As for acquisitions, he adds: “There is no movement directly on buying any new brands. Acquisition is part of our growth strategy but we have to be very balanced about this.
“My role and the role of the board is to have a strategy of organic growth and that for us hasn’t changed over the years. I don’t get out of bed every morning and say to myself ‘I need to buy a brewery today’.”
Westwood continues: “If another brand came up that we could do something with and use our expertise and infrastructure and scale to build, and it was at the right price, we would certainly look at that.”
Plans for growth, whether acquisitions, partnerships or new beer launches, are always on the agenda for Westwood, who is adamant the brewer and pubco will continue to remain relevant to drinkers present and future.
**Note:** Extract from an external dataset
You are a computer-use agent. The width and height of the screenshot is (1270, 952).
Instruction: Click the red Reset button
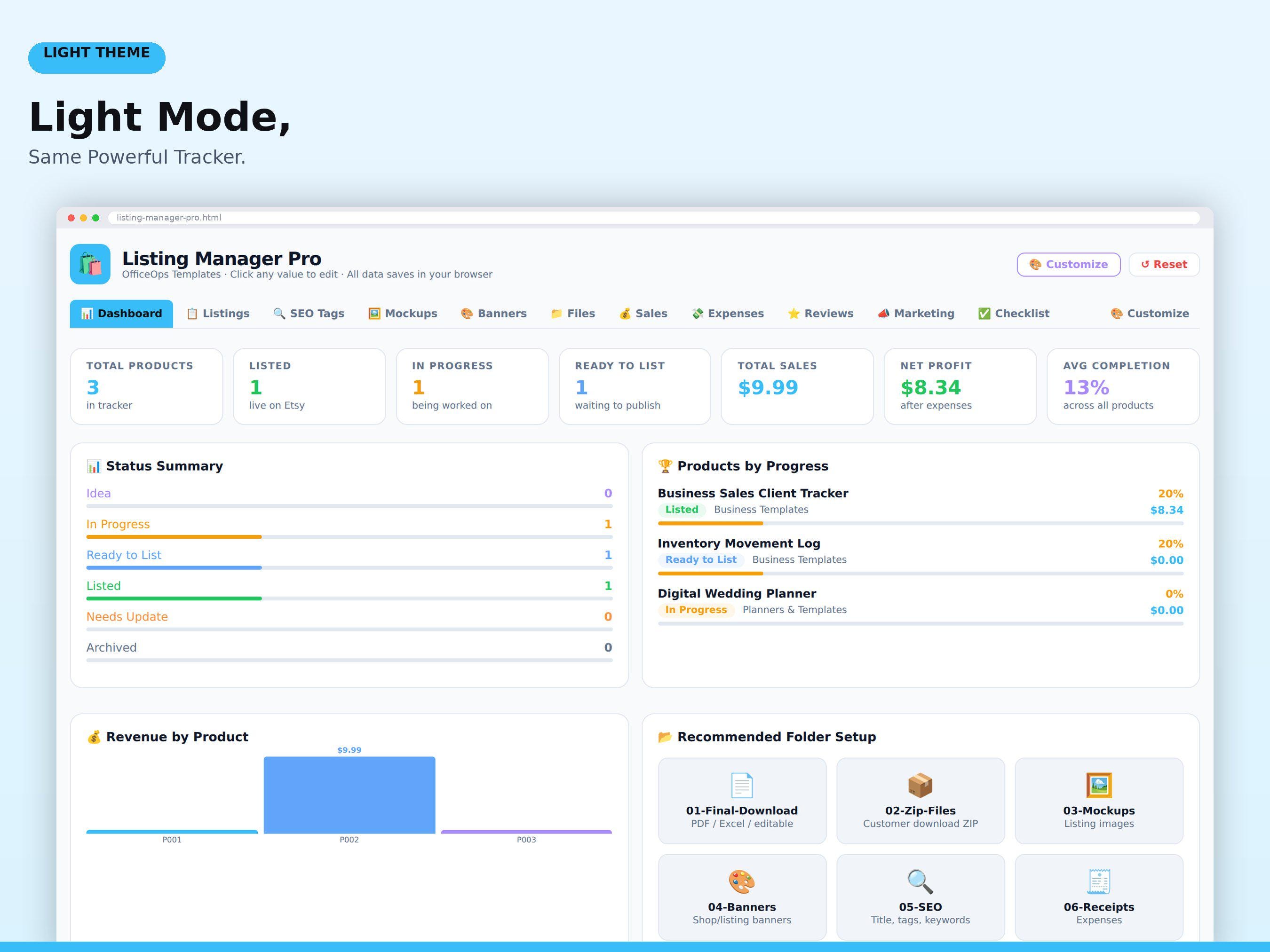pos(1164,265)
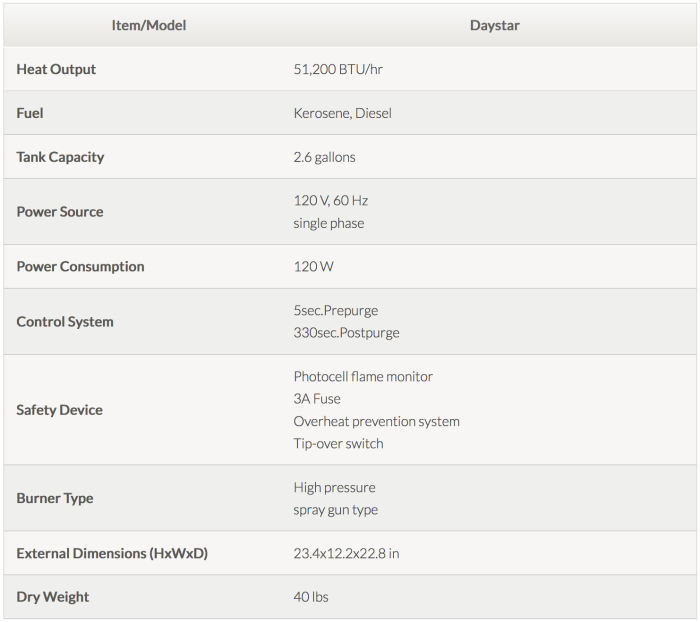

This growth plan, you get the strong sense when talking with the beer boss, will not be hindered by any down-talking of cask and the rise of craft keg beers.
Any controversy surrounding cask will not stand in the way of Westwood, that is clear from the off. It is important to him the collective beer industry gets its priorities right and focuses on creating better beer.
Westwood on cask debate
Cask brewers may have improved their beer quality over the years, but the on-trade’s openness to flout the rules and sell the product beyond its best condition could spell trouble for the category, according to Marston’s managing director Richard Westwood.
Despite the current issues aired around the quality of cask beer in pubs, Westwood told The Morning Advertiser (MA) in a video interview that the future of the brew is strong and secure.
Westwood said: “Cask beer will always be better than keg and there is no magic behind that – cask is pure.”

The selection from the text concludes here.